MARKETING STRATEGY. In this section of the plan, the manager sets forth a broad marketing approach (the so-called game plan) to solving the tasks. We define a marketing strategy as follows:

Marketing strategy - a rational, logical construction, guided by which the organizational unit expects to solve its marketing problems. It includes specific strategies for target markets, marketing mix and the level of marketing costs.

Target Markets. The marketing strategy should accurately name the market segments on which the company will focus its main efforts. These segments differ in terms of preference, response and profitability. The company will act very reasonably, concentrating its efforts and energy on the segments that it can serve best from a competitive point of view. For each of the selected target segments, you need to develop a separate marketing strategy.

Marketing mix. The manager should outline specific strategies for such elements of the marketing mix as new products, local sales organization, advertising, sales promotion, prices and distribution of goods. Each strategy needs to be substantiated in terms of how it takes into account the dangers, opportunities and key issues outlined in the previous sections of the plan.

The level of marketing costs. At the same time, the manager must accurately indicate the size of the marketing budget necessary to implement all of the previously described strategies. The manager knows that a higher budget is likely to provide higher sales, but he needs to develop a budget that provides the highest profitability.

PROGRAM OF ACTION. Marketing strategies need to be turned into concrete action programs that provide answers to the following questions: 1) what will be done? 2) when will this be done? 3) who will do it? 4) how much will it cost? For example, a manager may want to increase sales promotion by making it a key strategy to gain market share. For this, it will be necessary to develop an action plan for sales promotion listing the preferential offers and the terms of their actions, participating in specialized exhibitions, arranging new expositions at points of sale, etc. During the year, as new problems arise and new opportunities appear in the action plans make adjustments.
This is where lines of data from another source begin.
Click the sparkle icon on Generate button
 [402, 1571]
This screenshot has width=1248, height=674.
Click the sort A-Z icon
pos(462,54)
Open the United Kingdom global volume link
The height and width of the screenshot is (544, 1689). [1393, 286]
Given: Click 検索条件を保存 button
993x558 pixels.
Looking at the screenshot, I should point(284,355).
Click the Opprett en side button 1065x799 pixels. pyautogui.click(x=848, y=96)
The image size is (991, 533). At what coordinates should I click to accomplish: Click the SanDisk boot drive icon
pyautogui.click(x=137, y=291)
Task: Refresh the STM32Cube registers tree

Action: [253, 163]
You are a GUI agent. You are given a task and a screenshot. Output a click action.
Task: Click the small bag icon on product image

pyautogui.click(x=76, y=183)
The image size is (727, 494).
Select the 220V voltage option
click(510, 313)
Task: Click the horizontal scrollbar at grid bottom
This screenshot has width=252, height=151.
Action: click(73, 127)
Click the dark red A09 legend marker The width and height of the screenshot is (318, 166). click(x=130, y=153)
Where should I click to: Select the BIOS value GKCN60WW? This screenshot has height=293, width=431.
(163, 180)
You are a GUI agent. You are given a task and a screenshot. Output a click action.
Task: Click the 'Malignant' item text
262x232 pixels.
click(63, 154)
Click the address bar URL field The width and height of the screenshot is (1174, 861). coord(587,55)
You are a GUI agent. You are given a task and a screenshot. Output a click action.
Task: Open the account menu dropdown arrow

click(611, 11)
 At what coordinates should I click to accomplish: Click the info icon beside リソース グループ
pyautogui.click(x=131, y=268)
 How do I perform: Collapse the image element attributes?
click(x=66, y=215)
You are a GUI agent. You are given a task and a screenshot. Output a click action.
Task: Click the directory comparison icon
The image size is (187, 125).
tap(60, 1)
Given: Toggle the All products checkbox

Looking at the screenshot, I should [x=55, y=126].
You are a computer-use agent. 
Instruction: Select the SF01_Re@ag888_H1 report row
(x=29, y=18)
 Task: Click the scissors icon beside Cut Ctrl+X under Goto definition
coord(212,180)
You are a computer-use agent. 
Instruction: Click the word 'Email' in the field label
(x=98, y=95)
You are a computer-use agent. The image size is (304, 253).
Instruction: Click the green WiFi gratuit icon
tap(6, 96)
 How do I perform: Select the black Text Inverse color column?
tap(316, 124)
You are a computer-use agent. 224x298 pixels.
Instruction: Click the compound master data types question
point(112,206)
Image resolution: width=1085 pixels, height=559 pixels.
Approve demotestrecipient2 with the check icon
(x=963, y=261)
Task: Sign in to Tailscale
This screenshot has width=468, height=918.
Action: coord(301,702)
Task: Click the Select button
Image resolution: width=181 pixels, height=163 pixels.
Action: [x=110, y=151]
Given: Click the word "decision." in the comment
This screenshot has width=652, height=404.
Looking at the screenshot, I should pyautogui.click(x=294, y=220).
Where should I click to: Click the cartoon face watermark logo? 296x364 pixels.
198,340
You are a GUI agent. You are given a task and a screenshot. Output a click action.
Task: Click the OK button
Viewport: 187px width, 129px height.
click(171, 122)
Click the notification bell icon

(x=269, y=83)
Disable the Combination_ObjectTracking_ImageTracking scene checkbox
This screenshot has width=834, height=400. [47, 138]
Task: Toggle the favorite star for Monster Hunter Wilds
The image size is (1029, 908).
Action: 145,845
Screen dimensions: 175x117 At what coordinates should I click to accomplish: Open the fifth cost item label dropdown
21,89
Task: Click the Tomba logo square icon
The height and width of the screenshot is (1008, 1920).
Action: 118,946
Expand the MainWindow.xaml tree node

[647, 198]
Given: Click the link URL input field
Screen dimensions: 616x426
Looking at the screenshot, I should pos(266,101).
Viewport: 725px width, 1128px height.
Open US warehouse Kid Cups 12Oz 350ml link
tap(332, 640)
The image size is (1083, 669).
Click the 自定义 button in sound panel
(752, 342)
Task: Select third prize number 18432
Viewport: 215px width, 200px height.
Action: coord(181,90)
BUDGETS. The action plan allows the manager to develop an appropriate budget, which, in essence, is a forecast of profit and loss. In the “Receipts” column, a forecast is given regarding the number and average net price of the commodity units to be sold. In the column "Costs" indicates the costs of production, distribution and marketing. Their difference gives the sum of the expected profit. Top management reviews the proposed budget and approves or amends it. Once approved, the budget serves as the basis for the procurement of materials, the development of production schedules, the planning of labor requirements and marketing activities.

CONTROL PROCEDURE. The last section of the plan sets out the procedure for monitoring the progress of all that is planned. Typically, goals and budget allocations are given by month or quarter. This means that top management can evaluate the results achieved within each individual period of time, and identify the production that failed to achieve their targets. The managers of these industries will need to provide explanations and indicate what measures they are going to take to correct the situation.